Os Estudos de Impacto Ambiental (EIA) e os Relatórios de Impacto Ambiental (RIMA) preveem os efeitos sociais e ambientais que poderão ser causados com a construção de um grande empreendimento de infraestrutura, inclusive prevê soluções e formas de amenizar tais consequências. No entanto Nelson Bastos argumenta que, na prática, as complicações ainda se fazem presentes na vida da população mais vulnerável, principalmente daqueles que dependem de recursos naturais para o seu sustento.

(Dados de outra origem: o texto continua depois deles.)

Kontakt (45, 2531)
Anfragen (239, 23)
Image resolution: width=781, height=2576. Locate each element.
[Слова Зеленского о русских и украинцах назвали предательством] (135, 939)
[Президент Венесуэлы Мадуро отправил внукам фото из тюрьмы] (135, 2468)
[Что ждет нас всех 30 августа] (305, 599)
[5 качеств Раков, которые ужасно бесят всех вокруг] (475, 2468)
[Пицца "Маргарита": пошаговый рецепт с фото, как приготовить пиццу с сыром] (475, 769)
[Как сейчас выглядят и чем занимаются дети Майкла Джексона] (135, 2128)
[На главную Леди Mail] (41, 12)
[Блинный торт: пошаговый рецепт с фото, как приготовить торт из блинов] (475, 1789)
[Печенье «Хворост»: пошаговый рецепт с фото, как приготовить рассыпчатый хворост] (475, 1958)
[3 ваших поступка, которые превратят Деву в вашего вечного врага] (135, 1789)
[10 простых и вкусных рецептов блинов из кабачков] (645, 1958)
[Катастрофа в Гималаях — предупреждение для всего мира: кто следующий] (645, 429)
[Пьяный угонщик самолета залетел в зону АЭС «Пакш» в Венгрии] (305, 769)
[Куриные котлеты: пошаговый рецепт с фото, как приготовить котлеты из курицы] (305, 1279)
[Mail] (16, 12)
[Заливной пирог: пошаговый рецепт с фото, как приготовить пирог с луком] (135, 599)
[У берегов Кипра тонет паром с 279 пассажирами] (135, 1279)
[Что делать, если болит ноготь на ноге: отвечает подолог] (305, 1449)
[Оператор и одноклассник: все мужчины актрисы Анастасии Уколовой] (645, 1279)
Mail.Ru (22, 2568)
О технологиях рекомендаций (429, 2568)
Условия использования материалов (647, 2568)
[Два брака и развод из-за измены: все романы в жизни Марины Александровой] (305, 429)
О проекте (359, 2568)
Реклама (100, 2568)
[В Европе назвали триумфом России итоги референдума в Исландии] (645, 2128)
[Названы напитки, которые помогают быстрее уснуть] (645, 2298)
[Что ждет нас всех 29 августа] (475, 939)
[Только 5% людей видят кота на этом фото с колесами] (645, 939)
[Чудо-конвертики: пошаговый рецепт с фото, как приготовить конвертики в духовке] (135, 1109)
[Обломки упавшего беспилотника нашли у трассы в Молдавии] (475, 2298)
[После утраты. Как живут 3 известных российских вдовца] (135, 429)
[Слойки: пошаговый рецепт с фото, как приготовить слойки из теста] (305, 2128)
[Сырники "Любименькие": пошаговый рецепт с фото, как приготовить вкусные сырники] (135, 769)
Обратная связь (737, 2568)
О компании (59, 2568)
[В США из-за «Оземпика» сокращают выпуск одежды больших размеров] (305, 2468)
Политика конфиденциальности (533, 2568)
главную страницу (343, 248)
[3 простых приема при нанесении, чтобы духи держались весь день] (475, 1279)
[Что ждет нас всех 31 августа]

Diante desses impactos, as identidades coletivas são responsáveis por agrupar e organizar os povos e as comunidades da região para contestar e denunciar os projetos que desestruturam a dinâmica da vida social na várzea. O estudo de Nelson Bastos enumera algumas das mobilizações feitas por movimentos sociais em Abaetetuba, como o Movimento dos Ribeirinhos das Ilhas da Várzea (Moriva), o Movimento dos Ribeirinhos das Paes de Abaetetuba (Moripa) e o Sindicato dos Trabalhadores e Trabalhadoras Rurais de Abaetetuba (STTRA), que buscam o diálogo com o Estado e a sociedade sobre os impactos enfrentados na região.

Em sua pesquisa, Nelson Bastos argumenta que o Estado e as estratégias de utilização dos recursos naturais restringem os direitos e a cidadania da população tradicional. Por isso, ao se autoafirmarem em identidades coletivas, eles conseguem confirmar seu pertencimento étnico ao território ocupado por agentes externos. 

O pesquisador discute que é fundamental reconhecer que cada território possui uma dinâmica social própria e, por isso, é importante considerar a cultura, a ancestralidade e os saberes comuns construídos entre as comunidades da várzea. “São elementos básicos para que o Estado possa, dentro dessa perspectiva, promover o desenvolvimento local socialmente justo, ambientalmente equilibrado e economicamente sustentável”.

O autor do trabalho ainda reforça que o Estado deve assegurar e ampliar o direito dos povos e das comunidades tradicionais, implementando políticas públicas elaboradas de acordo com a vocação cultural e ambiental de cada território, além de combater a devastação causada por grandes empreendimentos na Amazônia.